-- WORK REQUEST --
Exactly the lines from the line containing "Task: Check the" through the final line of the entries below must be returned, and only those, without pictures.

-- RECORDS SUPPLIED --
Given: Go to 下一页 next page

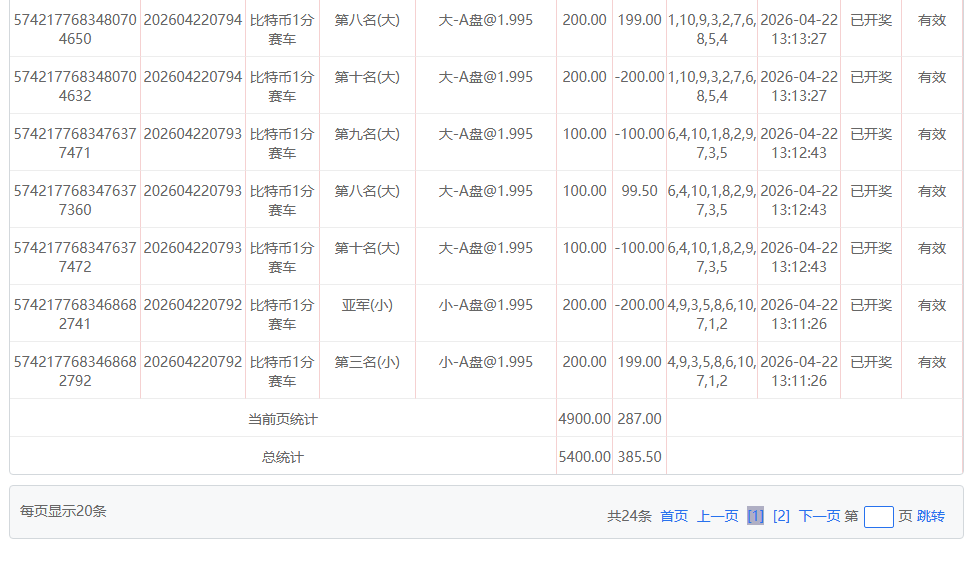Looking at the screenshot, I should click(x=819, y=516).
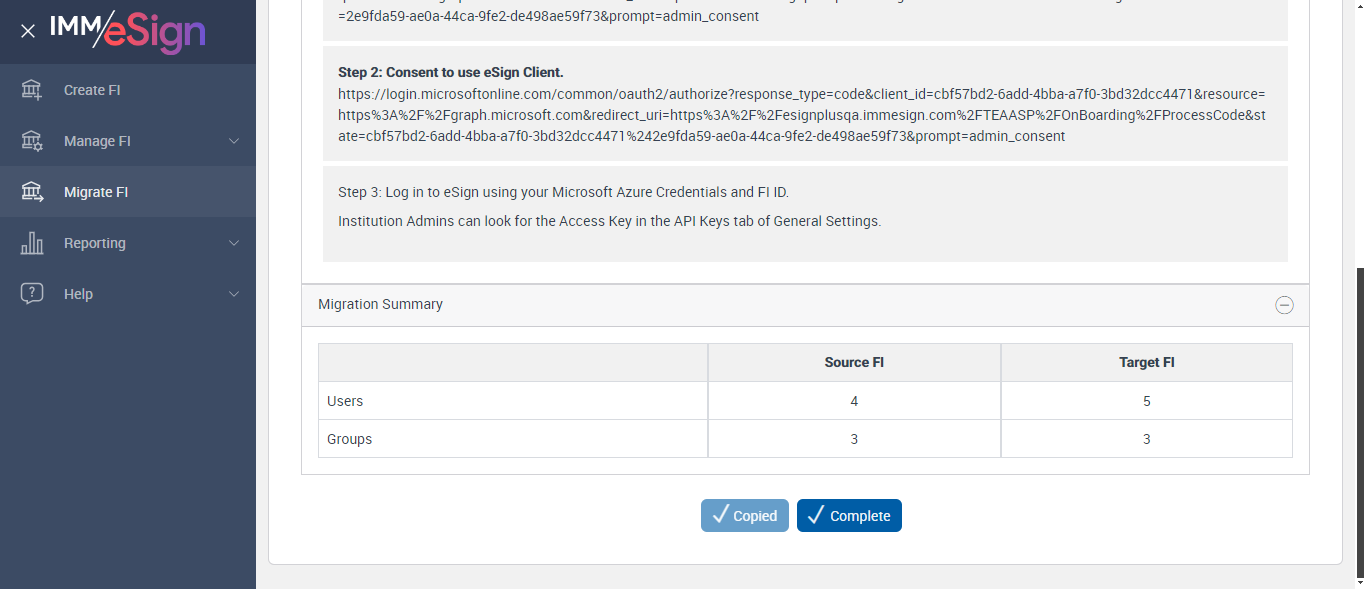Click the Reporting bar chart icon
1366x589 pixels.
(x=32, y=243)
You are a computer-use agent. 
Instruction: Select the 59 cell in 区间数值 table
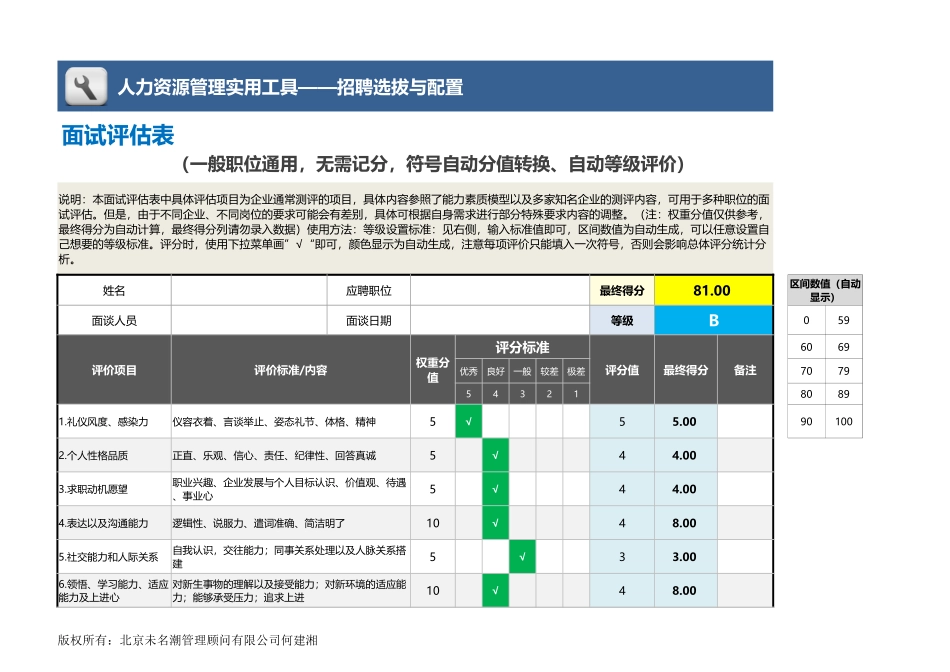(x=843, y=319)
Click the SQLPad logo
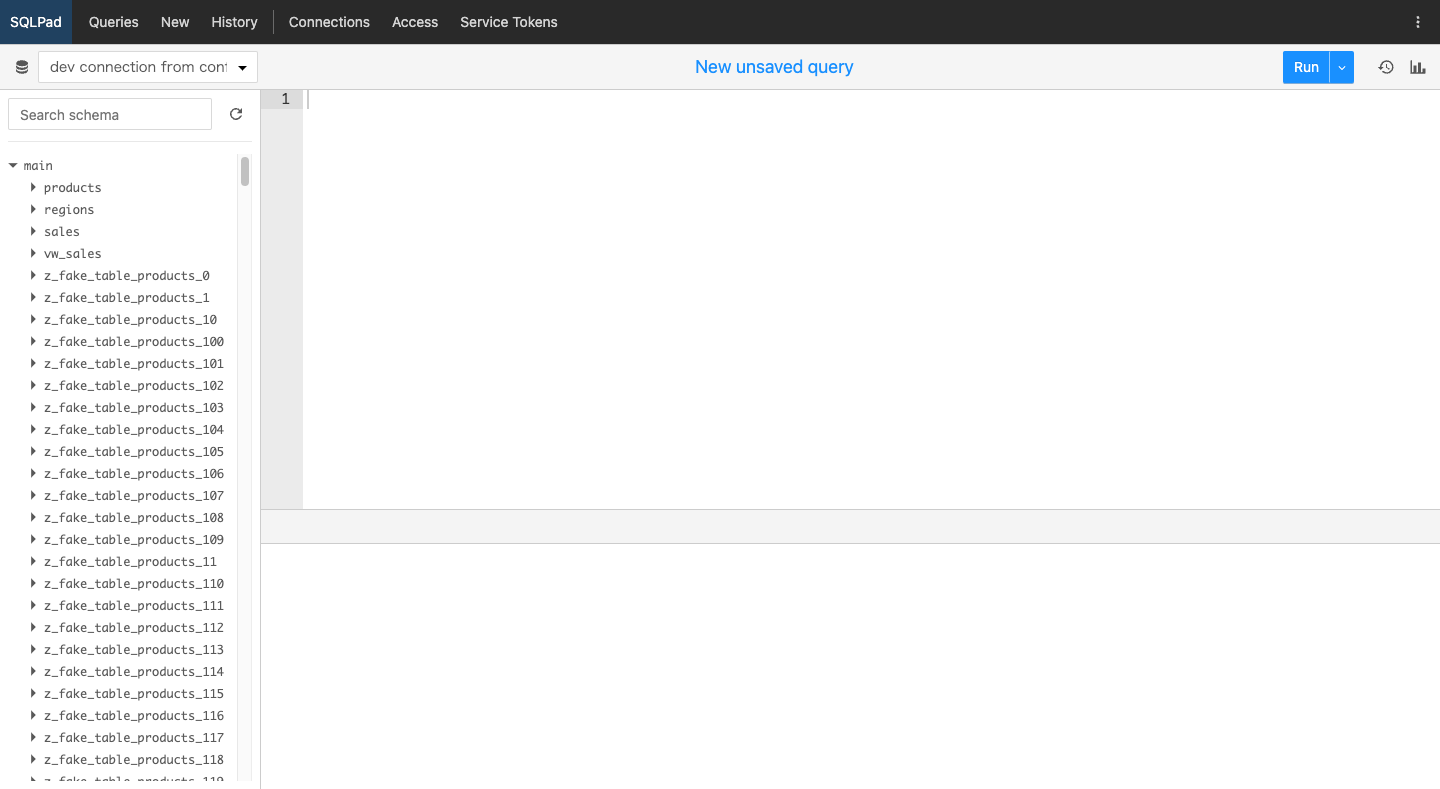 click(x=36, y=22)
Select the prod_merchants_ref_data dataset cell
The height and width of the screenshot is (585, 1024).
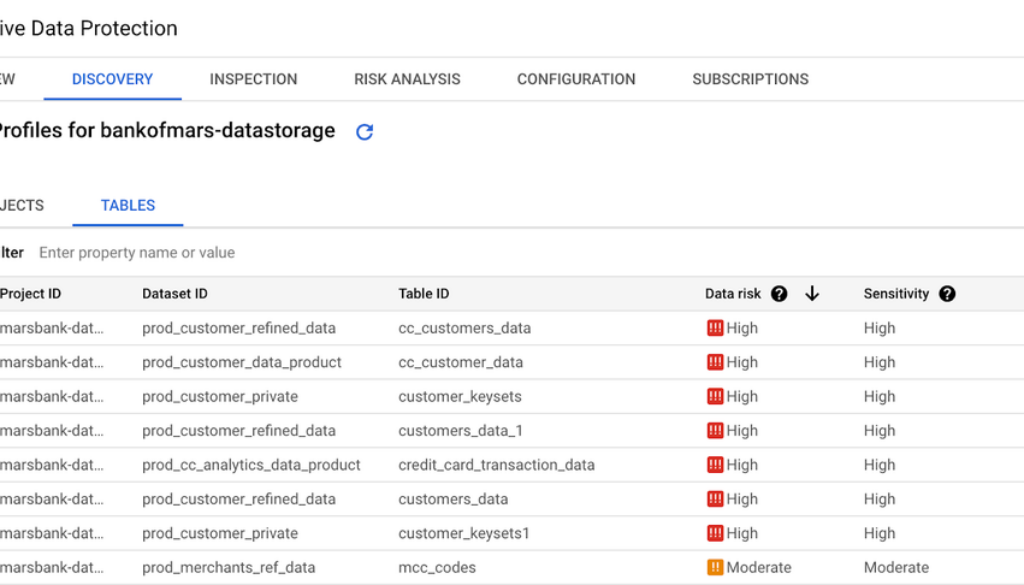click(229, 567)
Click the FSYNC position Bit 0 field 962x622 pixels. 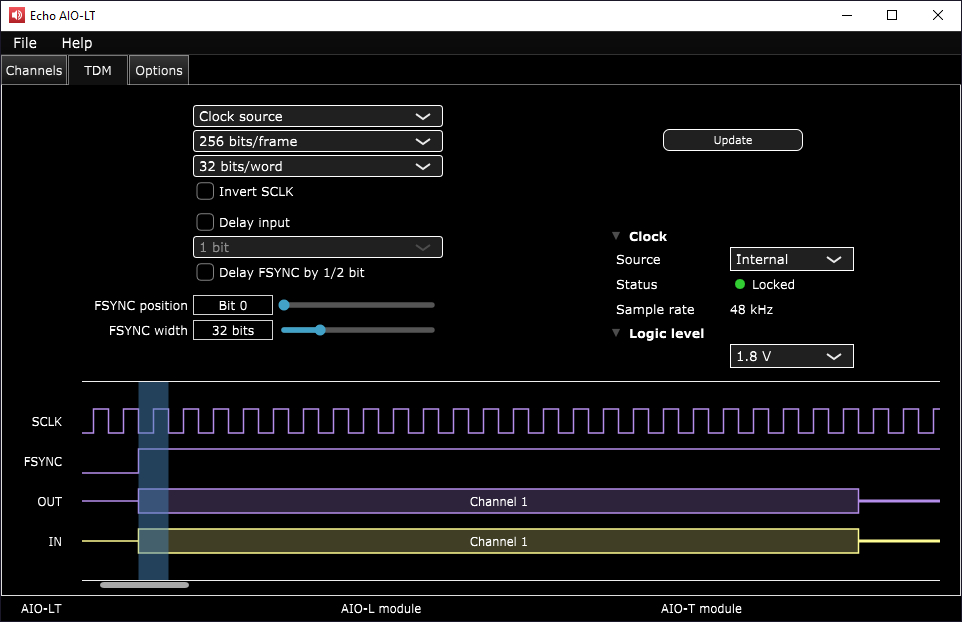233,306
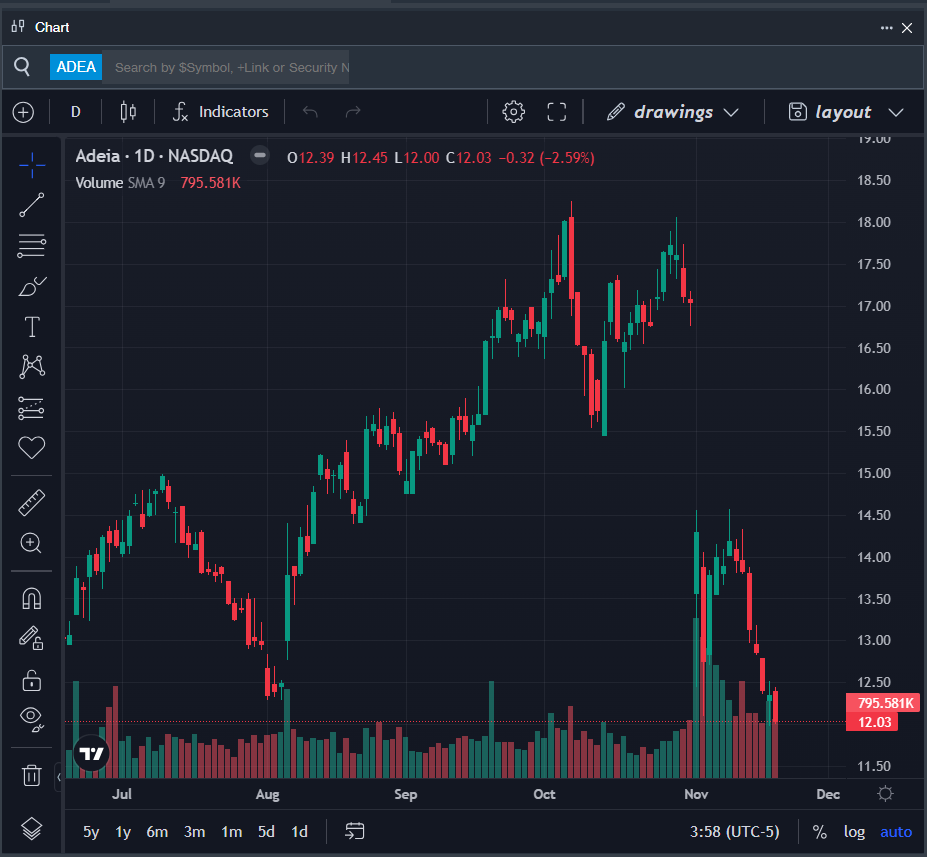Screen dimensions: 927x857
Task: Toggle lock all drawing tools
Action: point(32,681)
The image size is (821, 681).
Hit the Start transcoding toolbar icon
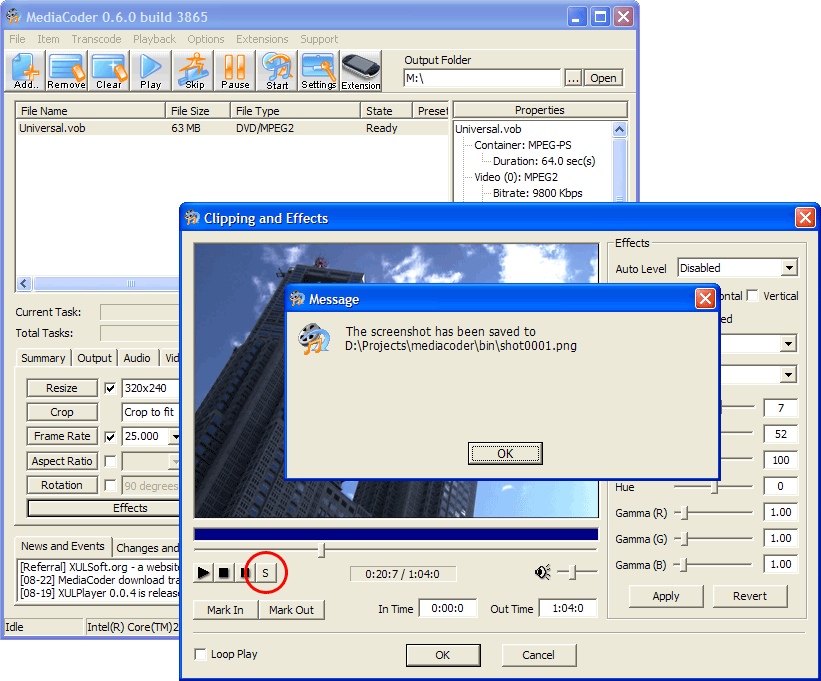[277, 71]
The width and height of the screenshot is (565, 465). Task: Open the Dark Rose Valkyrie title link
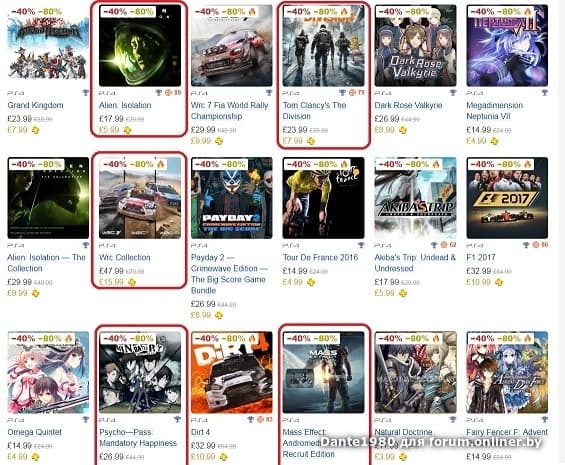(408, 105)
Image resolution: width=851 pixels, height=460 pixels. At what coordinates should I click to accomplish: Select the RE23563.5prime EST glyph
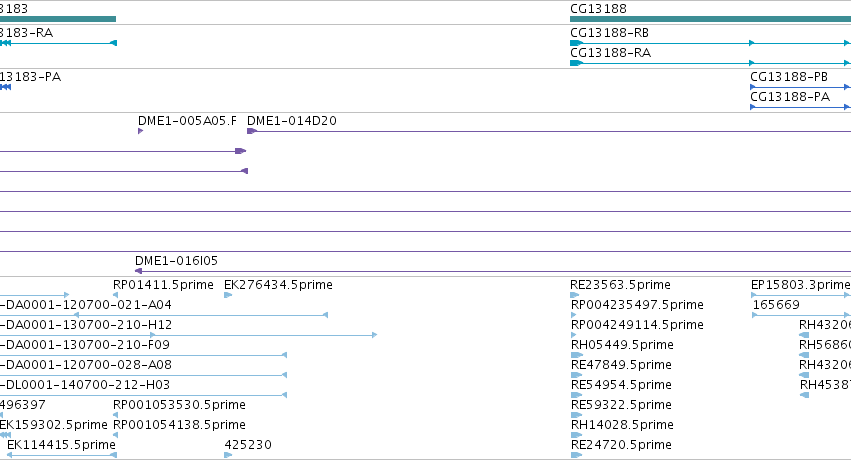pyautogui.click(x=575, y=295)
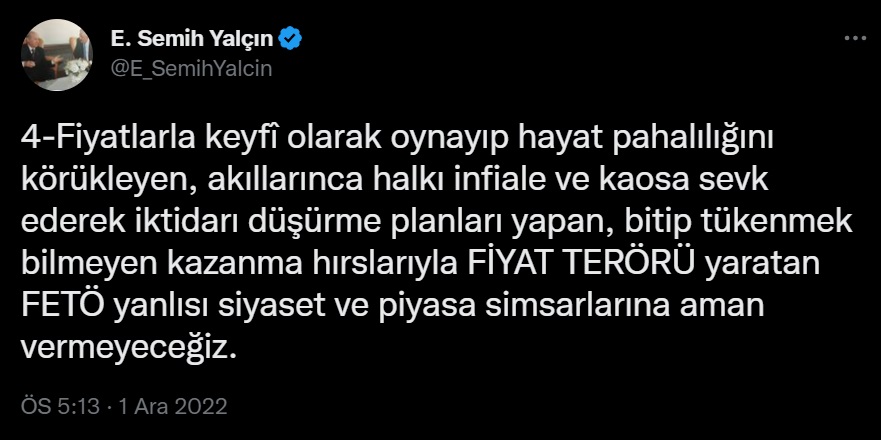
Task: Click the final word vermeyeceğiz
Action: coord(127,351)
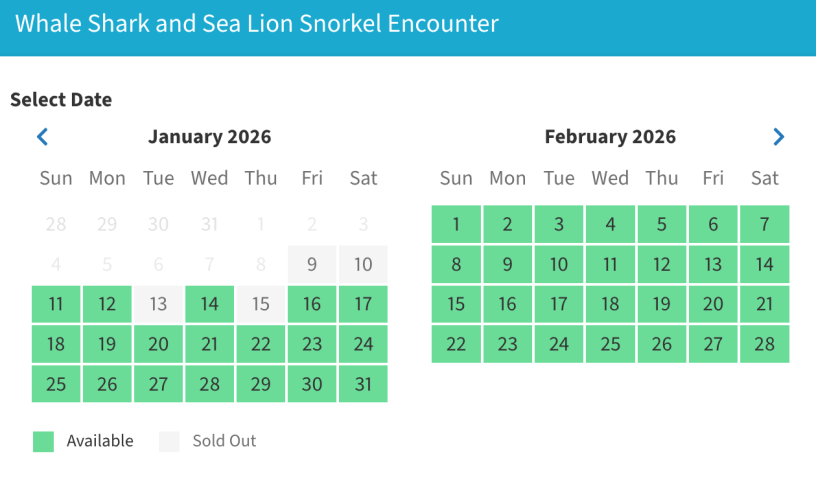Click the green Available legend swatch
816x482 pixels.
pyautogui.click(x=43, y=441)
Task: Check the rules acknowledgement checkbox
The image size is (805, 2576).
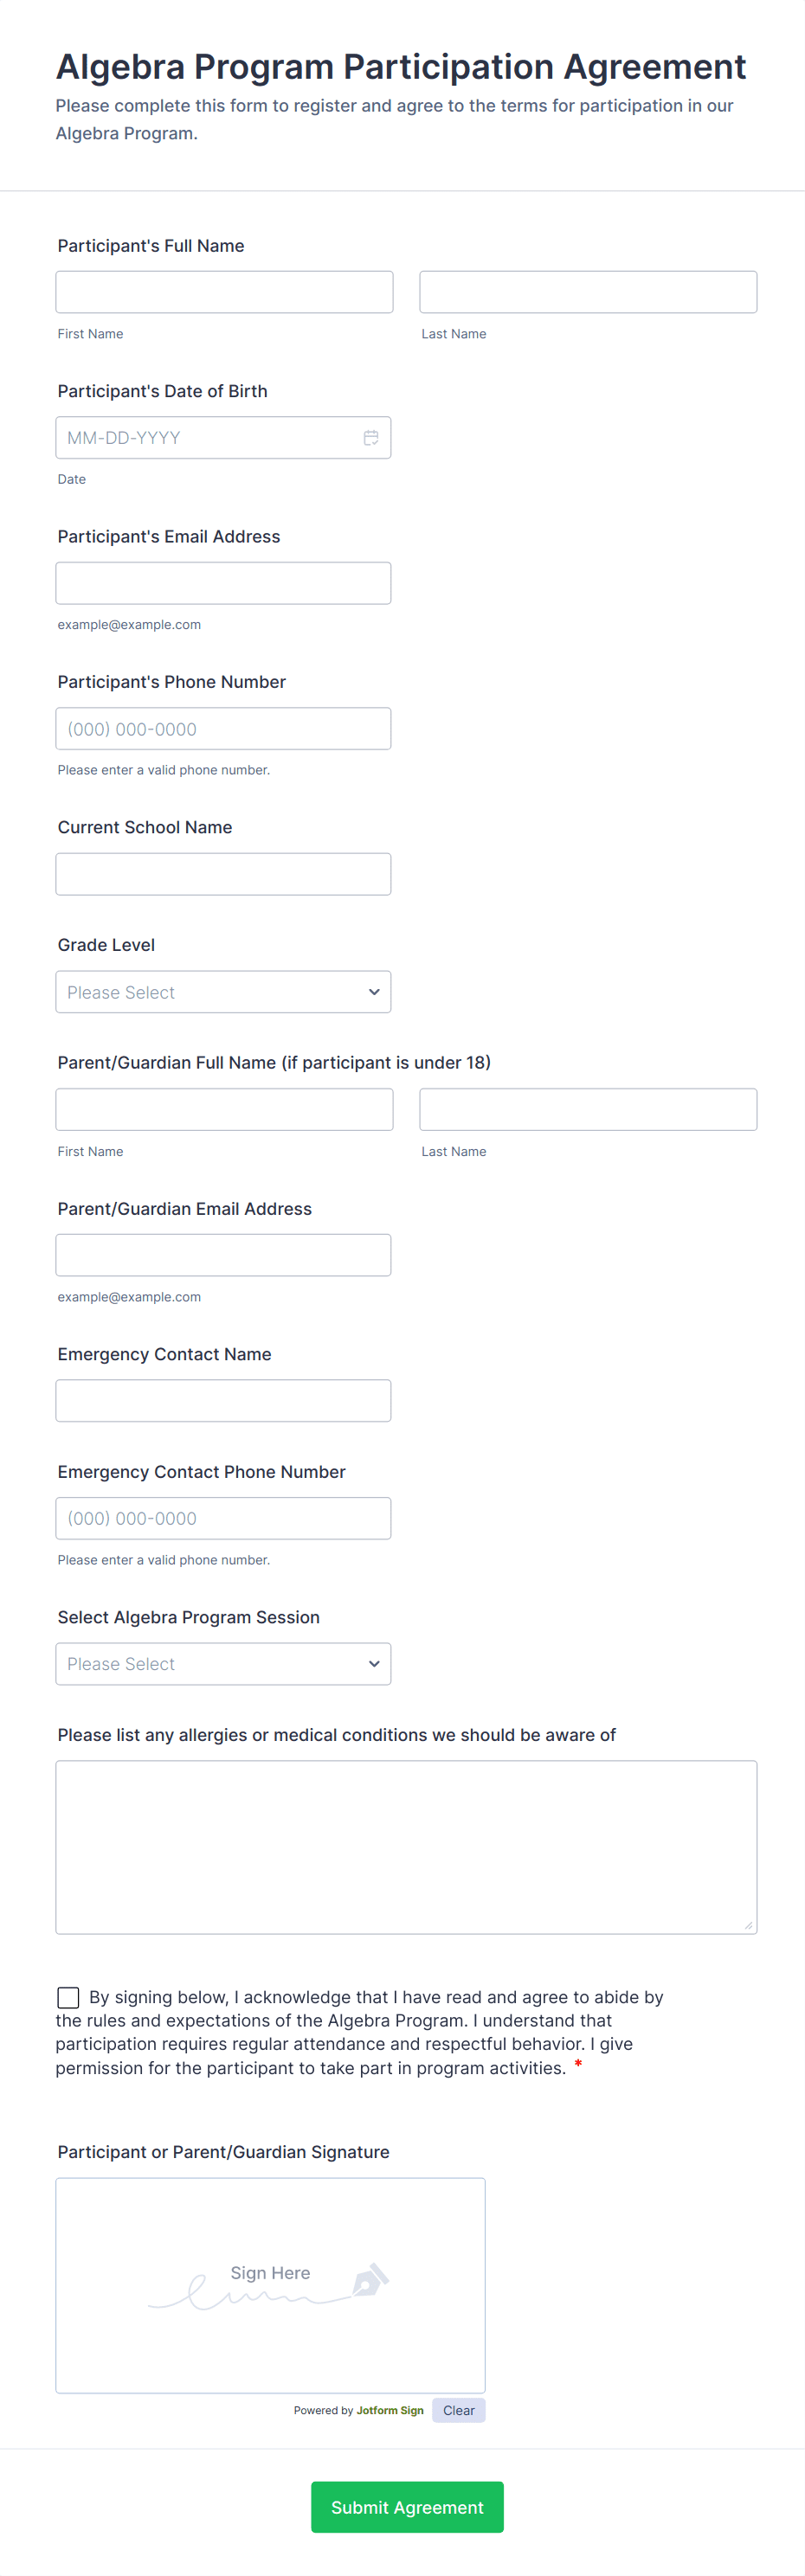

-- RESPONSE BOX --
Task: Check the rules acknowledgement checkbox
The image size is (805, 2576).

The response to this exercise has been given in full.